Con respecto a Olmos, es una localidad que cuenta con más de 40 mil habitantes, solo existen a modo de prevención, cuatro cámaras de seguridad, distribuidas en avenida 197, la rotonda de ruta 36 y la avenida 44 y la 200, como se podrá apreciar exiguas y atemporales debido al crecimiento exponencial de barrios como “El Retiro”, “El Centinela”, “Petroquímica”, El Gigante del Oeste” y “Costa Sud”, entre otros. Desde hace años el oeste platense viene padeciendo cambios sustanciales en materia de seguridad, pasó de convertirse en pueblos de puertas abiertas a esta suerte de zona fácil para consumar hechos delictivos. Debemos entre todos reclamar por nuestros legítimos derechos aquellos que a diario vemos pisoteados ante esta escalada de violencia que pareciera no tener freno y así poder volver a ser ese lugar apacible y sin robos.

Si bien a fines de 2019 se comenzó con la puesta a punto de una antena para poder traer a la localidad una veintena de cámaras de seguridad, el hecho se fue diluyendo y más con la llegada de la cuarentena obligatoria, quedando estanca las tratativas.
En estos últimos meses, pandemia mediante, los pueblos de oeste vienen padeciendo ilícitos con mayor frecuencia y que son de público conocimiento, se deben mejorar los mecanismos de seguridad con mayor cantidad de cámaras dispuestas en todo el ejido periurbano de los pueblos que mayor cantidad de ataques sufren, mejorar las condiciones de infraestructura, personal y movilidad de las fuerzas de seguridad.
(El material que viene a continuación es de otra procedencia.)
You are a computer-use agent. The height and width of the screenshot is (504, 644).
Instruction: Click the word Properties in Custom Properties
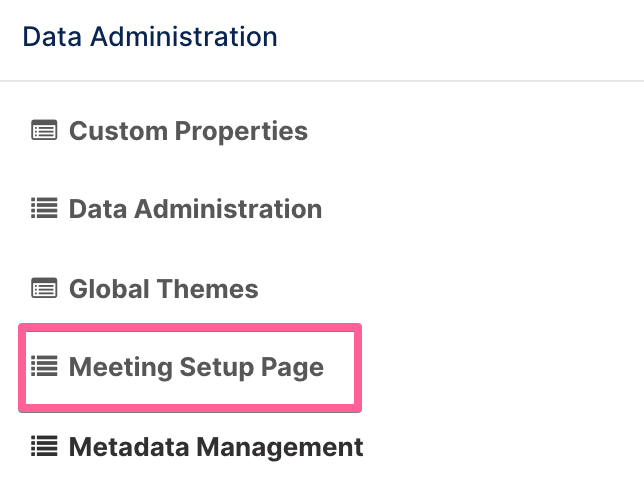point(242,131)
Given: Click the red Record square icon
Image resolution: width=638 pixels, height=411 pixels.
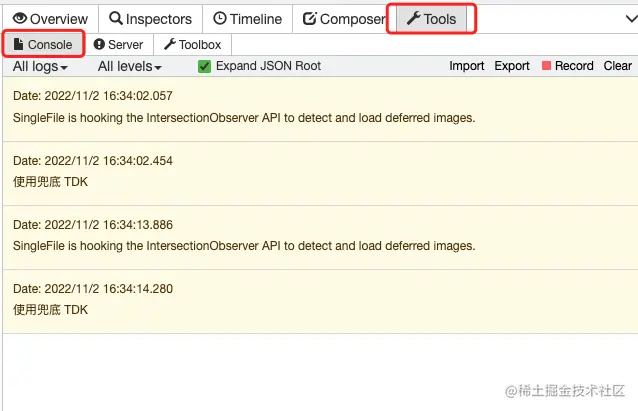Looking at the screenshot, I should pos(546,66).
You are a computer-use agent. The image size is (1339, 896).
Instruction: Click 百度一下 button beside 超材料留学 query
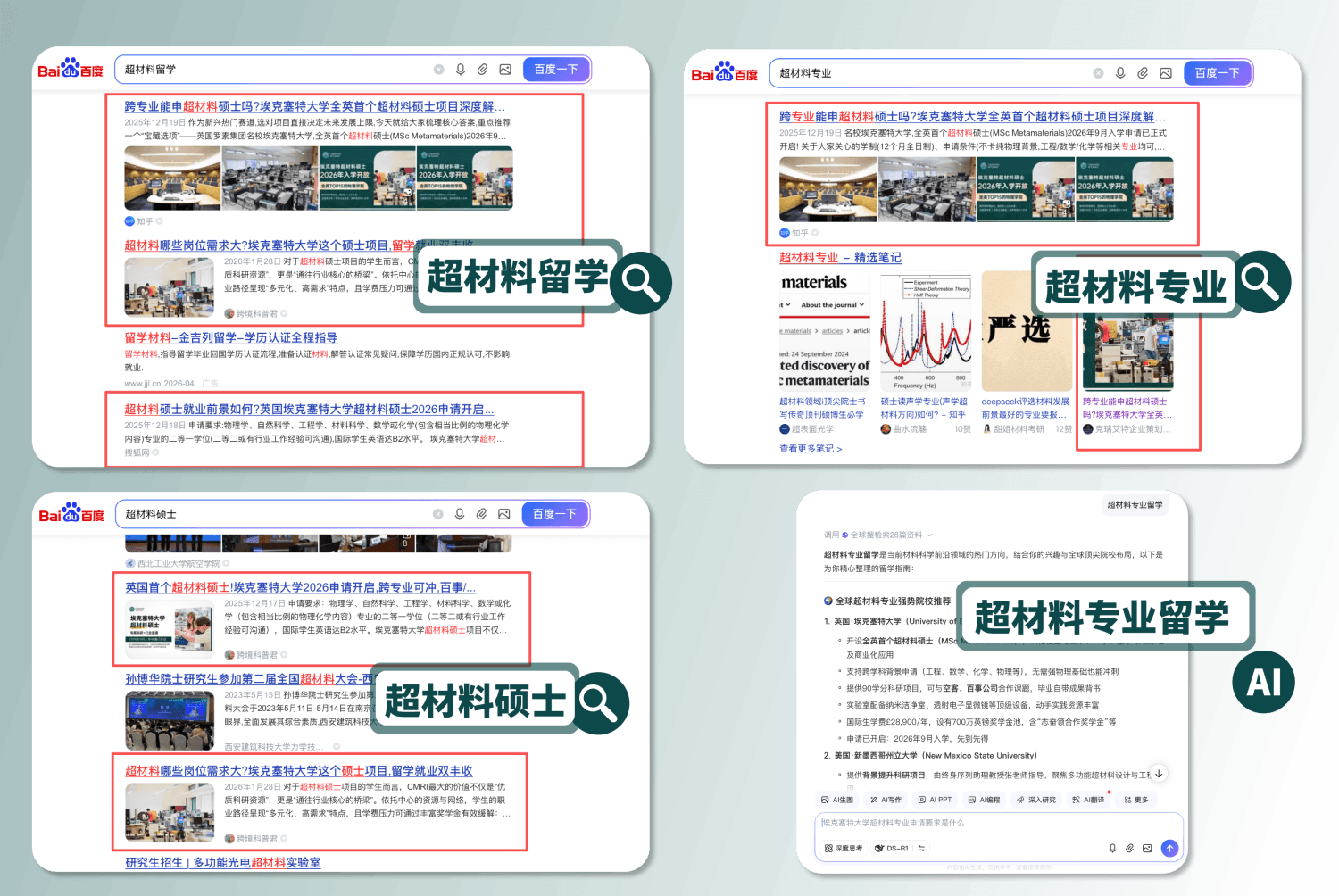click(555, 70)
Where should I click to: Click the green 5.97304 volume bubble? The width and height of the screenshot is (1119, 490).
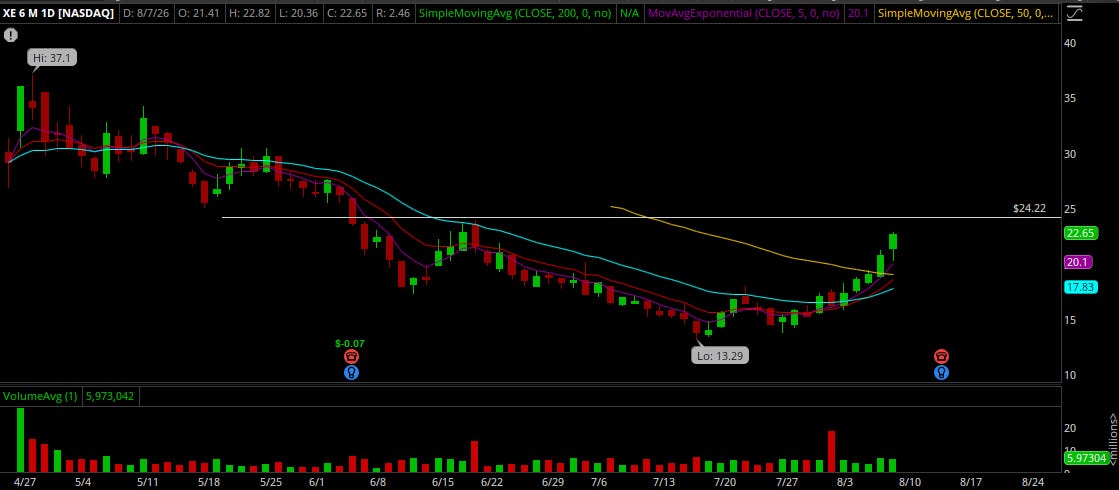click(1085, 458)
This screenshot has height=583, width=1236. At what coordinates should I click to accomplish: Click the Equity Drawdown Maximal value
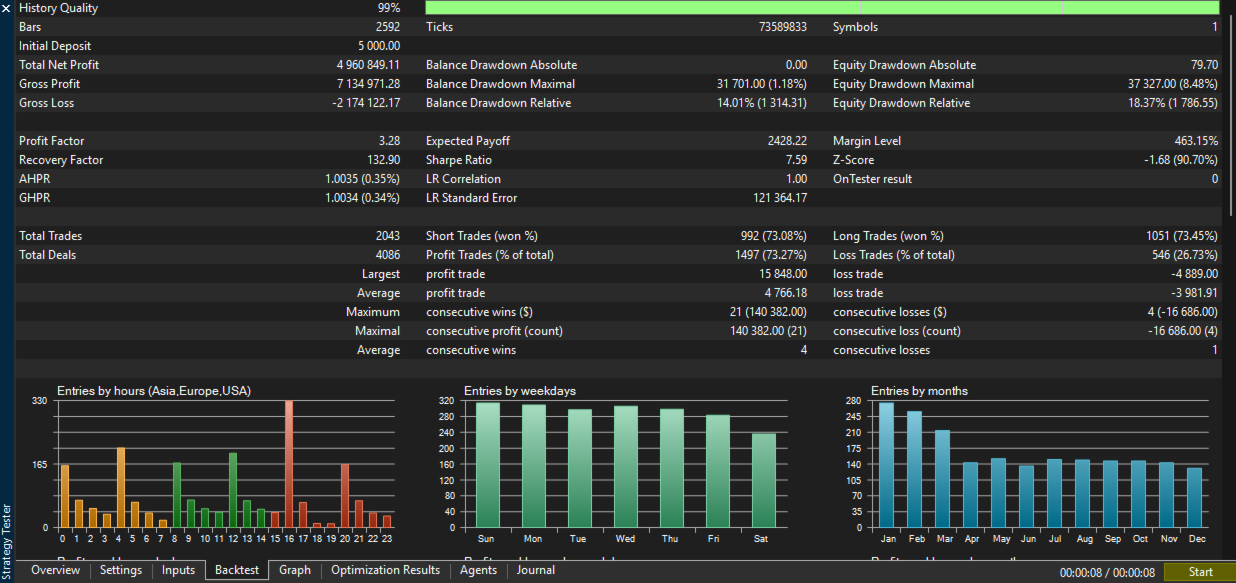coord(1172,84)

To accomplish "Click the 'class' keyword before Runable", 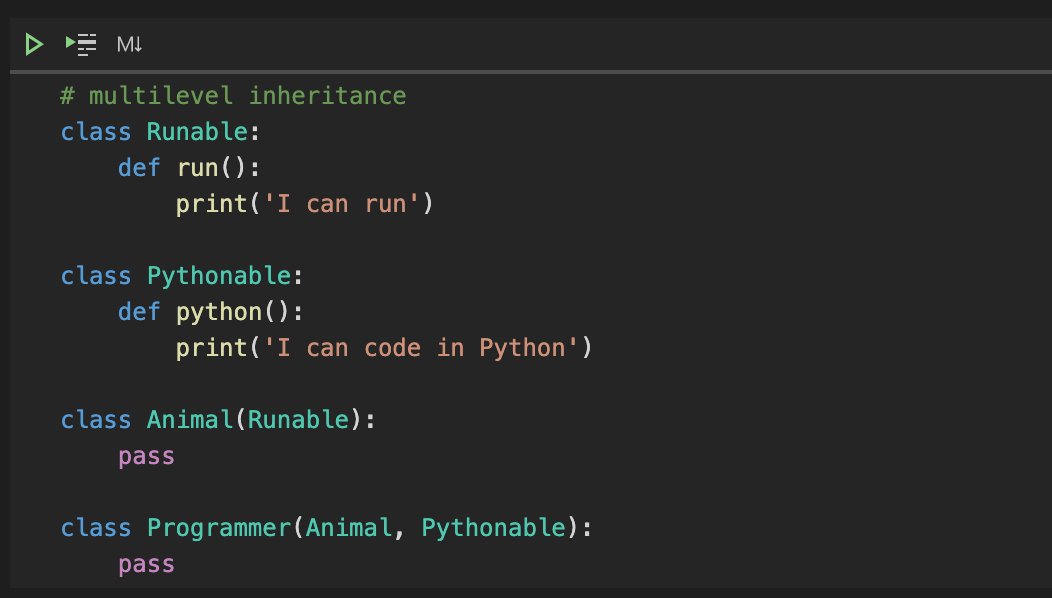I will [96, 132].
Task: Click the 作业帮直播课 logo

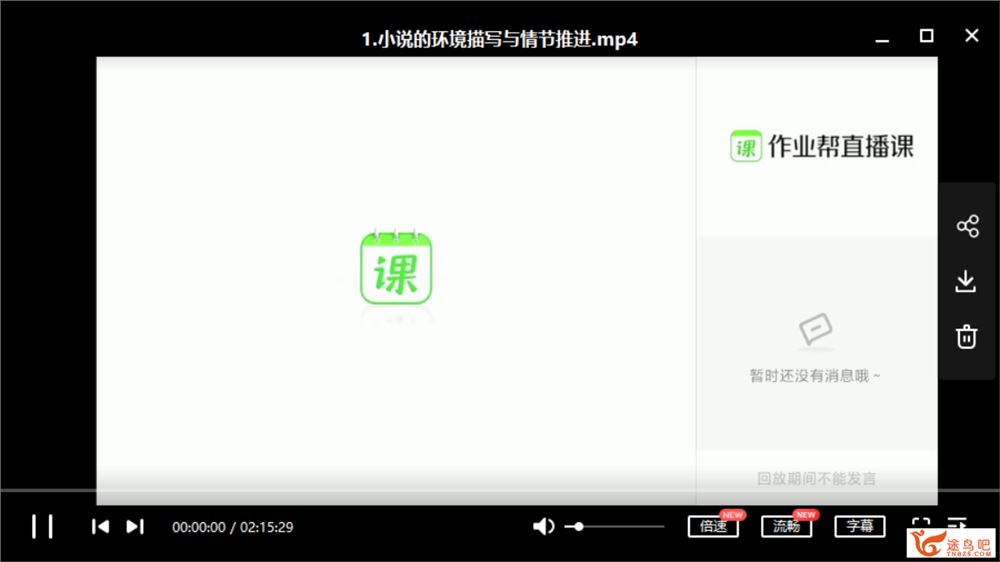Action: pos(821,146)
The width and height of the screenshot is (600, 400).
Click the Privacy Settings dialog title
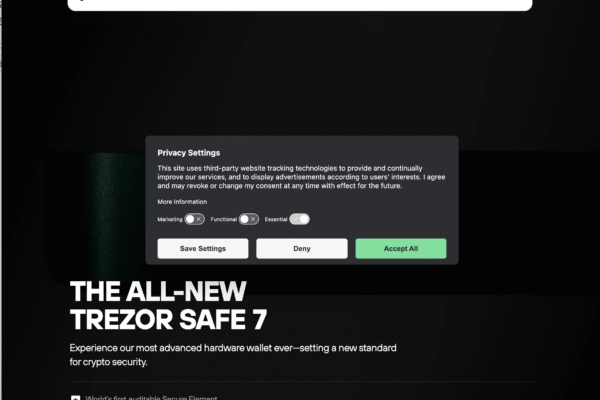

Hechos como el ocurrido en Abasto (208 y 32) con la muerte de un distribuidor de verduras a manos de malhechores, sumado a los robos recurrentes y con toma de rehenes perpetrados en la franja de Los Hornos entre calles 185 a 187 a partir de la Avenida 60, que obligan a vecinos a mudarse ante el temor de convertirse en víctimas, demuestra a las claras que la situación a empeorado, necesitando urgentes medidas para solucionar este flagelo que se ha instalado en el oeste platense.

Inseguridad en Lisandro Olmos
Como indicaba al principio de esta nota, paso mucho tiempo, pero pareciera aún hoy, retumbar con nitidez en mis oídos del por aquel entonces niño, como si esta vez mi abuela Pepa me lo recordara a mí, “Bachino, ahora ponéle doble tranca a la puerta”, como medida mínima de seguridad… tan indefensos estamos.
Los vecinos de la localidad no debemos bajar los brazos, por el contrario, se deben redoblar los esfuerzos, para evitar males mayores, por quienes sufren cotidianamente las consecuencias de la inseguridad, por nosotros, por nuestros hijos.
Por: Jorge Girano
Muy bien, es asi la vida que estamos viviendo desde hace mucho tiempo, por mas que estemos en cuarentena siguen igual los malvivientes destrosando a muchas familias, asi como entran por una puerta del destacamento salen por la otra.